CHAPTER ELEVEN #2

“The chemar,” the scarred warrior murmured. “Aiyah, they are a disturbing new development. The Eld only recently began using them, and they stink of witchcraft. We have destroyed all those between our position and the river. But we appreciate the warning.”

Rain eyed the other man with speculation and an unsettling sense of confusion. Dahl’reisen walked the Shadowed Path. They were corrupt and untrustworthy… and yet there was something about this man… “Do you have a name?”

The dahl’reisen’s eyes flickered with surprise. Fey did not ask dahl’reisen their names. Dahl’reisen were the dead—nei, worse than the dead, they were the dishonored.

“I am Farel.”

Celieria ~ Orest

The sky over Orest was on fire.
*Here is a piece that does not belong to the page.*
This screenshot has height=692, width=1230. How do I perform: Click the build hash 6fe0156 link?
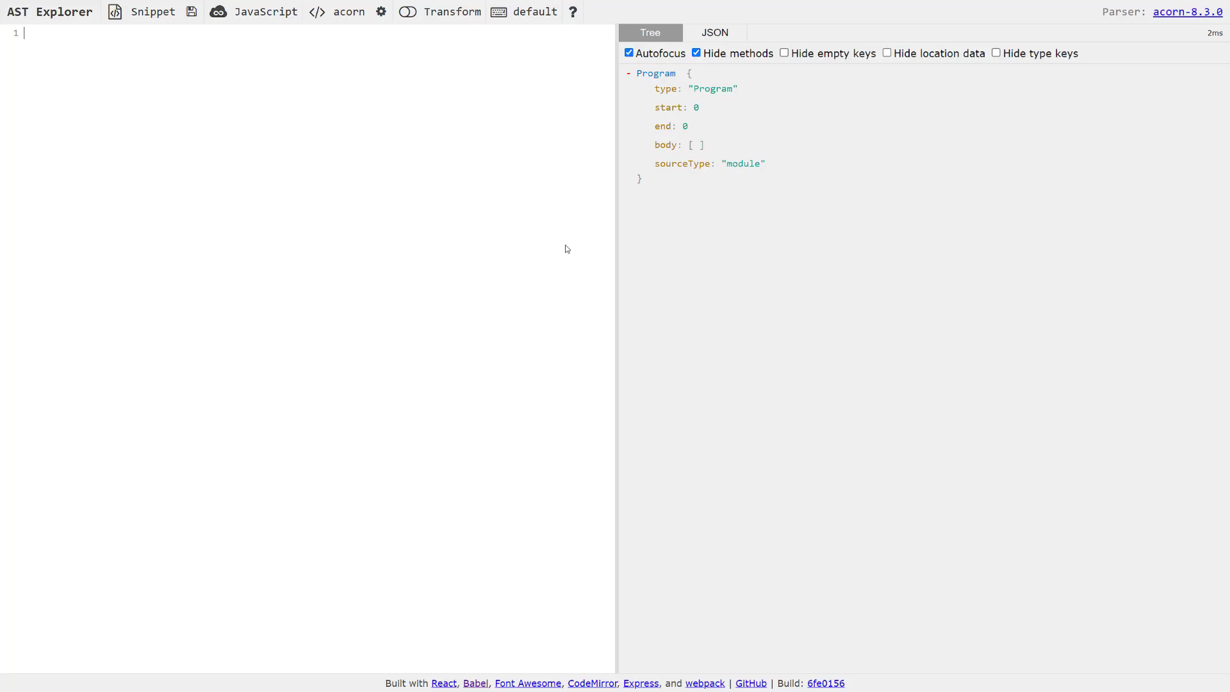[x=825, y=682]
The screams of tairen and dragons rent the air.

Great jets of searing flame and smoke boiled like demonic thunderclouds, turning the sky a sickly orange.

Hundred-fold weaves kept the flames from burning most of the city, but the ramparts of lower Orest were scorched, parts of the stone walks littered with the seared rubble of bowcannon and the smoldering heaps of ash that had once been men.

Two dozen bowcannon were still operational, surrounded by thickets of dense, protective weaves that the Fey opened to let the cannoneers fire, then sealed again once the shot was off.

The tairen darted in and out of the Faering Mists using the magical barrier for cover, soaring out to launch an attack and draw the fire of the dragons so the cannoneers could load and launch their ice shot, which exploded on the slick, superheated dragon scales like water dropped in a vat of hot grease.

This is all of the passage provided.